▸ **Stated problem 1**:
Translate this sentence from the passage on college administrative growth into Spanish: "Under their supervision, the means have become the end."
▸ **Stated problem 2**:
Carry the passage on college administrative growth forward from its final sentence, keeping its voice and argument.

▸ **Quoted text**:
Between 1975 and 2005, total spending by American higher educational institutions, stated in constant dollars, tripled, to more than $325 billion per year. Over the same period, the faculty-to-student ratio has remained fairly constant, at approximately fifteen or sixteen students per instructor. One thing that has changed, dramatically, is the administrator-per-student ratio. In 1975, colleges employed one administrator for every eighty-four students and one professional staffer--admissions officers, information technology specialists, and the like--for every fifty students. By 2005, the administrator-to-student ratio had dropped to one administrator for every sixty-eight students while the ratio of professional staffers had dropped to one for every twenty-one students (see Table 1).

Apparently, as colleges and universities have had more money to spend, they have not chosen to spend it on expanding their instructional resources--that is, on paying faculty. They have chosen, instead, to enhance their administrative and staff resources. A comprehensive study published by the Delta Cost Project in 2010 reported that between 1998 and 2008, America's private colleges increased spending on instruction by 22 percent while increasing spending on administration and staff support by 36 percent. Parents who wonder why college tuition is so high and why it increases so much each year may be less than pleased to learn that their sons and daughters will have an opportunity to interact with more administrators and staffers--but not more professors. Well, you can't have everything.

Of course, universities have always employed administrators. When I was a graduate student in the 1960s and a young professor in the 1970s, however, top administrators were generally drawn from the faculty, and even midlevel managerial tasks were directed by faculty members. These moonlighting academics typically occupied administrative slots on a part-time or temporary basis and planned in due course to return to full-time teaching and research. Whatever their individual faults and gifts, faculty administrators seldom had to be reminded that the purpose of a university was the promotion of education and research, and their own short-term managerial endeavors tended not to distract them from their long-term academic commitments.

Alas, today's full-time professional administrators tend to view management as an end in and of itself. Most have no faculty experience, and even those who have spent time in a classroom or laboratory often hope to make administration their life's work and have no plan to return to teaching. For many of these career managers, promoting teaching and research is less important than expanding their own administrative domains. Under their supervision, the means have become the end.

Every year, hosts of administrators and staffers are added to college and university payrolls, even as schools claim to be battling budget crises that are forcing them to reduce the size of their full-time faculties. As a result, universities are now filled with armies of functionaries--vice presidents, associate vice presidents, assistant vice presidents, provosts, associate provosts, vice provosts, assistant provosts, deans, deanlets, and deanlings, all of whom command staffers and assistants--who, more and more, direct the operations of every school. If there is any hope of getting higher education costs in line, and improving its quality--and I think there is, though the hour is late--it begins with taking a pair of shears to the overgrown administrative bureaucracy.

▸ **Pointing records for text and elements**:
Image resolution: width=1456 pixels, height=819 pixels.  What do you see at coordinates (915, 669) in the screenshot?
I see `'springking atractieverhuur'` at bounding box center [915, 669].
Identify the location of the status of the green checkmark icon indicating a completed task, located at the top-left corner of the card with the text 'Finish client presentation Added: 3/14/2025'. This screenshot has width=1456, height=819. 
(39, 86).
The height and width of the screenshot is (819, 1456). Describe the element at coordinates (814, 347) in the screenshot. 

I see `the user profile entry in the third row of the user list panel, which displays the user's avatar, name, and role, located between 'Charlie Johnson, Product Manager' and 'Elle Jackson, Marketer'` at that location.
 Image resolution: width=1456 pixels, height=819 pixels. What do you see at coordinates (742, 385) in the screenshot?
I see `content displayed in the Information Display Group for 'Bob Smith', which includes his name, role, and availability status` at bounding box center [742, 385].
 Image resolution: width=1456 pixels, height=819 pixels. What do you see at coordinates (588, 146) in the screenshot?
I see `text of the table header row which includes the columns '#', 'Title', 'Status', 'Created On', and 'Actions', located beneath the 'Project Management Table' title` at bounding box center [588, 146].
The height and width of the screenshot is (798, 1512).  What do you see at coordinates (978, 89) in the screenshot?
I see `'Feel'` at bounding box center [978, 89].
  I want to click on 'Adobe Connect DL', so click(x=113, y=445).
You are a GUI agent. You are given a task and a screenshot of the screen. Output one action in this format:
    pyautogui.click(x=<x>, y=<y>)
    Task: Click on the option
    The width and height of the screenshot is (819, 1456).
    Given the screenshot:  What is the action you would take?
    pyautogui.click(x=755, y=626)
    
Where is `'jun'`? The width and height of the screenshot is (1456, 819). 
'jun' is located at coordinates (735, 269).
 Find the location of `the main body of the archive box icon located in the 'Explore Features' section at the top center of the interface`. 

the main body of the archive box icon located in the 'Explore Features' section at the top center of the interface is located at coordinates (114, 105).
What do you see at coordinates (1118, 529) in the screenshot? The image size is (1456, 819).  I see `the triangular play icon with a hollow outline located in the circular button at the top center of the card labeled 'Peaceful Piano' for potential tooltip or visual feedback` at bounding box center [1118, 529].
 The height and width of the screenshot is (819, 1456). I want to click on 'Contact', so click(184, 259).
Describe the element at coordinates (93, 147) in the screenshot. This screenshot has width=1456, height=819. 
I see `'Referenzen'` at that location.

▸ **Task output 1**:
Bajo su supervisión, los medios se han convertido en el fin.

▸ **Task output 2**:
Forty years ago, America's colleges employed more professors than administrators. The efforts of 446,830 professors were supported by 268,952 administrators and staffers. Over the past four decades, though, the number of full-time professors or "full-time equivalents"--that is, slots filled by two or more part-time faculty members whose combined hours equal those of a full-timer--increased slightly more than 50 percent. That percentage is comparable to the growth in student enrollments during the same time period. But the number of administrators and administrative staffers employed by those schools increased by an astonishing 85 percent and 240 percent, respectively (see Table 2).

Today, administrators and staffers safely outnumber full-time faculty members on campus. In 2005, colleges and universities employed more than 675,000 fulltime faculty members or full-time equivalents. In the same year, America's colleges and universities employed more than 190,000 individuals classified by the federal government as "executive, administrative and managerial employees." Another 566,405 college and university employees were classified as "other professional." This category includes IT specialists, counselors, auditors, accountants, admissions officers, development officers, alumni relations officials, human resources staffers, editors and writers for school publications, attorneys, and a slew of others. These "other professionals" are not administrators, but they work for the administration and serve as its arms, legs, eyes, ears, and mouthpieces.

Before they employed an army of professional staffers, administrators were forced to rely on the cooperation of the faculty to carry out tasks ranging from admissions to planning. An administration that lost the confidence of the faculty might find itself unable to function. Today, ranks of staffers form a bulwark of administrative power in the contemporary university. These administrative staffers do not work for or, in many cases, even share information with the faculty. They help make the administration, in the language of political science, "relatively autonomous," marginalizing the faculty.

While some administrative posts continue to be held by senior professors on a part-time basis, their ranks are gradually dwindling as their jobs are taken over by fulltime managers. College administrations frequently tout the fiscal advantages of using part-time, "adjunct" faculty to teach courses. They fail, however, to apply the same logic to their own ranks. Over the past thirty years, the percentage of faculty members who are hired on a part-time basis has increased so dramatically that today almost half of the nation's professors work only part-time. And yet the percentage of administrators who are part-time employees has fallen during the same time period (see Table 3).

Administrators...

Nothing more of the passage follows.